▸ Задания:
(1) Почему, судя по отрывку о паноптическом взгляде у Кундеры, «герменевтика подозрения» касается всего современного общества, а не только стран Восточной Европы? Ответьте в одном–трёх предложениях.
(2) Допишите продолжение отрывка о паноптическом взгляде в романе Кундеры, начав сразу после его последней фразы.

▸ Отрывок:
▼
Friday, November 02, 2007

Паноптический* контроль в «Невыносимой легкости бытия» Кундеры / The Panopticon Gaze in Kundera’s The Unbearable Lightness of Being (2001)

By Kamila Kinyon // university of Chicago // SPRING 2001, VOL. 42, NO. 3
(отрывки)

[*Паноптикум, собрание разнообразных необычных предметов; 2) оптическое устройство (род телескопа); 3) здание (особенно круглая тюрьма), где всё пространство просматривается из одной точки. - Е.К.]

«Невыносимая легкость бытия» Кундеры была опубликована в пророческом, по Оруэллу, 1984 году, когда «Большой Брат видит тебя». Хотя Кундера не очень высоко оценил Оруэлла, называя его всего лишь «философствующим писателем», а не «романистом», существуют определенные черты сходства с текстом самого Кундеры, тоже довольно философским, где герои беспощадно выставлены под пристальный паноптический взгляд, лишающий их приватности, частного пространства.

В романе Кундеры в системе тоталитарного марксизма, где «Бог умер», mysterium tremendum пристального взгляда Бога замещен mysterium tremendum паноптической камеры3, которая может быть направлена на человека в любое время и которая, таким образом, контролирует поведение даже если физически отсутствует. Хотя в романе все герои демонстрируют сложные отношения к пристальному взгляду, я рассмотрю опыт Томаша и Терезы, колеблемых между ролями объектов наблюдающих и наблюдаемых4, включая механизмы игры власти, в которой перемешано личное и политическое.

Терри Иглтон (Eagleton) связывает боязнь скрытого паноптического контроля с «повседневной герменевтикой подозрения», типичной для жизни при тоталитарном режиме. Кундера настойчив в попытках отмежевать свои работы от подобного политико-историко-социального прочтения. В «Искусстве романа» (1986) он утверждает, что история Европы – «единственный общий опыт». В следующем романе, «Бессмертие», Кундера показывает, что даже в Западной Европе, в Париже и Швейцарии, невозможно избежать паноптического взгляда, уничтожающего приватность, право на личное пространство. Общеизвестно, что боязнь скрытых камер в «Невыносимой легкости бытия» связана со страхом тоталитарной власти. Однако беспощадность средств массовой информации в «Бессмертии» столь же устрашающа в невозможности избежать ее паноптического контроля. Таким образом, в своей работе Кундера показывает, что «герменевтика подозрения» пронизывает всё современное общество, не ограничиваясь репрессированными странами Восточной Европы.

Тем не менее, даже подозревая о скрытом паноптическом контроле Другим, объект не низведен до беспомощности. И Тереза, и Томаш противостоят превращению в наблюдаемые объекты, принимая роль наблюдателя на себя. Томаш переживает богоподобную власть провидца, делая операции и преследуя женщин. Тереза, превращенная в символический беспомощный наблюдаемый объект как тоталитарной властью государства, так и Томашем, обретает власть наблюдателя, занимаясь фотографией.
▲
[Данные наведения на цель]
▼
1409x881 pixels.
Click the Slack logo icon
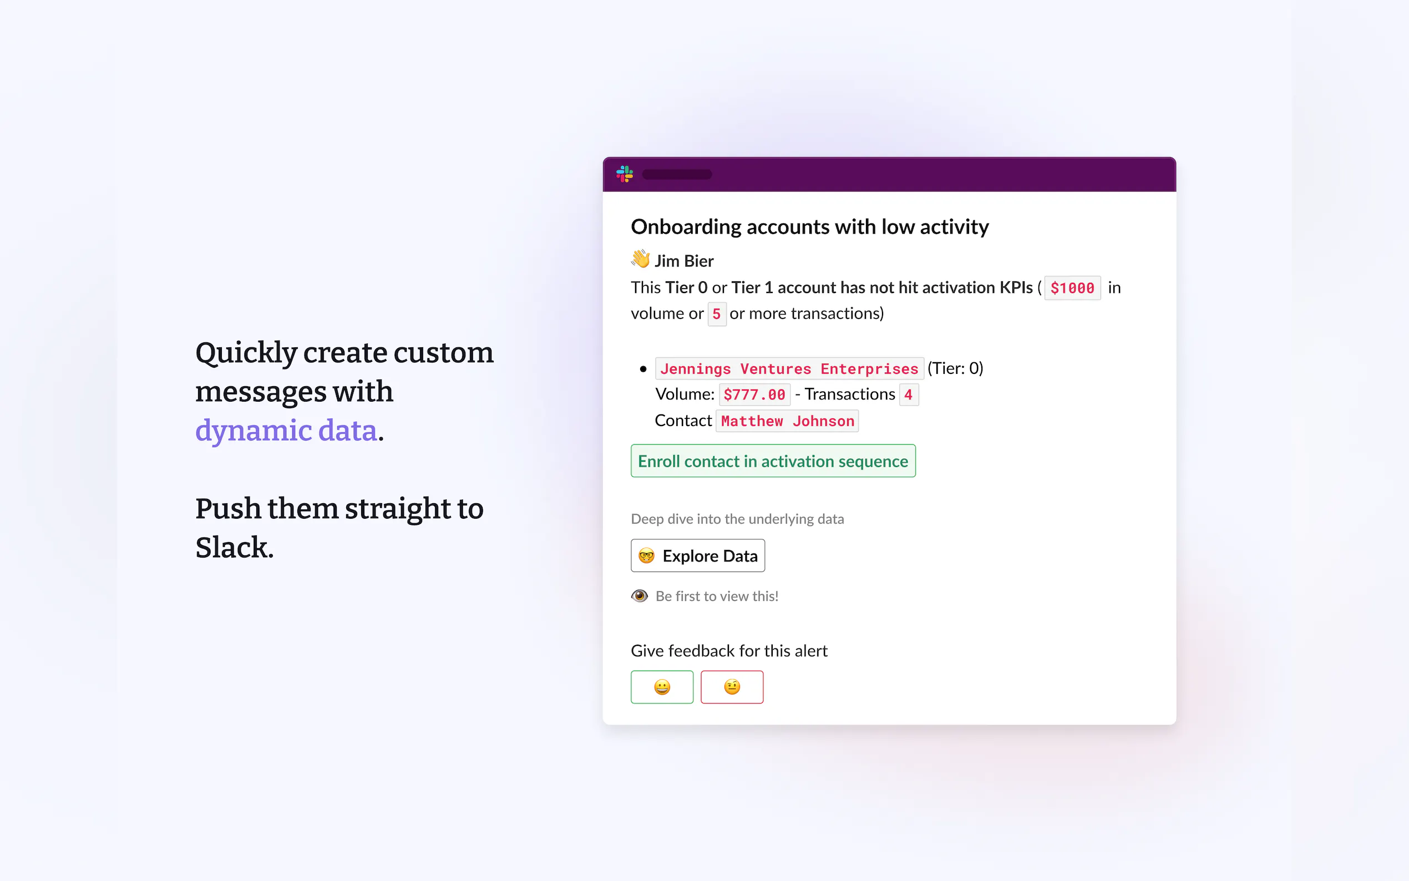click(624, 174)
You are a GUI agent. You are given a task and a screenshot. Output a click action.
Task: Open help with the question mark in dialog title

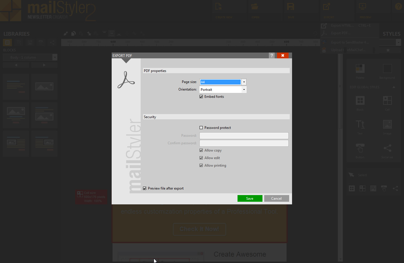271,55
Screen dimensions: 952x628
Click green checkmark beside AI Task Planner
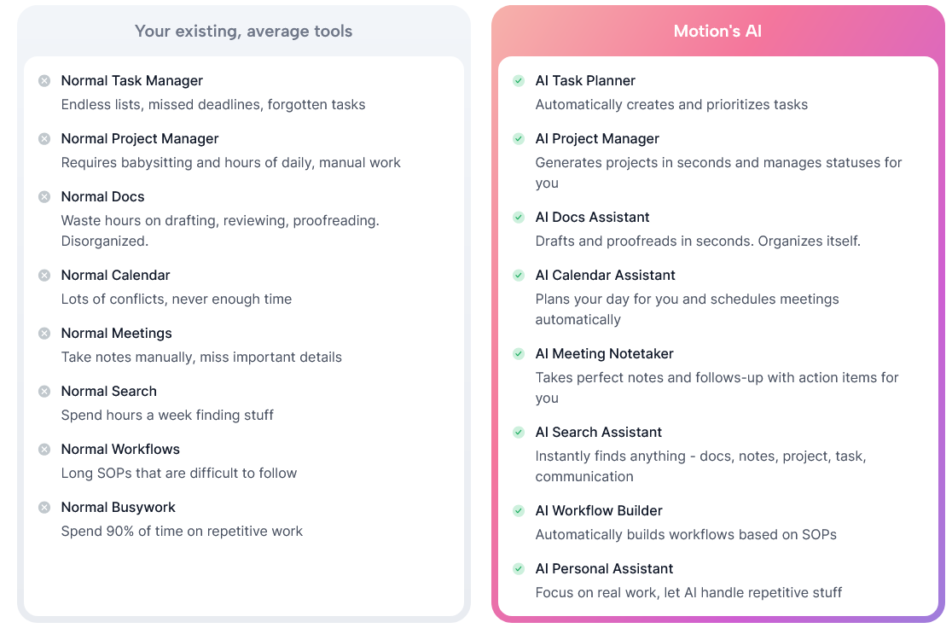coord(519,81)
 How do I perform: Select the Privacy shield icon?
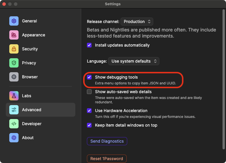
▲
▸ Ответы по заданиям:
(1) В романе «Бессмертие» Кундера показывает, что даже в Западной Европе, в Париже и Швейцарии, невозможно уйти от паноптического взгляда, который уничтожает приватность. Беспощадность средств массовой информации там так же страшна, как боязнь скрытых камер при тоталитарной власти в «Невыносимой легкости бытия».

(2)
Повествователь в романе проводит аналогию между работой хирурга и отношениями Томаша с любовницами: «Он не выпускал из руки воображаемого скальпеля, даже когда бывал с любовницами. Он мечтал овладеть чем-то, что запрятано глубоко в них и ради чего необходимо разъять их поверхность». Рассказчик говорит, что желанию Томаша увидеть то, чему было предназначено оставаться сокрытым, присуще ощущение богохульства: «Бог, надо полагать, считался с убийством, но не рассчитывал на хирургию. Он и думать не думал, что кто-то дерзнет сунуть руку в нутро механизма, который он сотворил, тщательно завернул в кожу, запечатал и сокрыл от глаз человеческих. Когда Томаш впервые приставил скальпель к коже спящего под наркозом мужчины, а потом энергичным жестом проткнул эту кожу и распорол ее ровной и точной линией (словно это был лоскут неживой материи, пальто, юбка, занавес), он испытал мимолетное, но ошеломляющее ощущение святотатства».
Таким образом, Томаш берет на себя роль Бога, который один должен иметь право смотреть на то, что скрыто. Узурпируя роль Бога Томаш приобретает черты владельца паноптикума, который «одарен божественными признаками, и кроме того, что вездесущ - также и всевидящ, всезнающ и всемогущ». (Božovič).
Во сне Терезы Томаш тоже играет символическую роль надзирателя паноптикума:
«Это был большой крытый бассейн. Нас было около двадцати. Одни женщины. Мы все были голые и маршировали вокруг бассейна. Под потолком была подвешена корзина, и в ней стоял мужчина. На нем была широкополая шляпа, затенявшая его лицо, но я знала, что это ты. Ты подавал нам команды. Кричал. В строю мы должны были петь и делать приседания. Стоило какой-нибудь женщине неудачно присесть, ты стрелял в нее из пистолета, и она мертвая падала в бассейн. В ту минуту все начинали смеяться и петь еще громче. А ты не спускал с нас глаз, и если какая снова допускала оплошность, ты убивал ее».

Паноптический контроль, лишающий ее приватности, для Терезы связан с Томашем и с тоталитарным правительством, а также с памятью о семье. Воспоминания Терезы о матери провоцируют психологию концлагеря. Приватность уничтожена, человек трансформирован в символический автомат. Ее мать всегда оставляла отдернутыми занавески, расхаживая по дому голой, и выследив, отыскала даже дневники Терезы, чтобы прочитать их за обедом. Таким образом, Тереза видит, что унизительный взгляд тоталитаризма распространяется на ее детство: «Тереза жила в концлагере, когда находилась у матери. С той поры она знает, что концентрационный лагерь - не что-то исключительное, вызывающее удивление, напротив - это нечто данное, основное, это мир, в который мы рождаемся и откуда можем вырваться лишь при величайшем усилии».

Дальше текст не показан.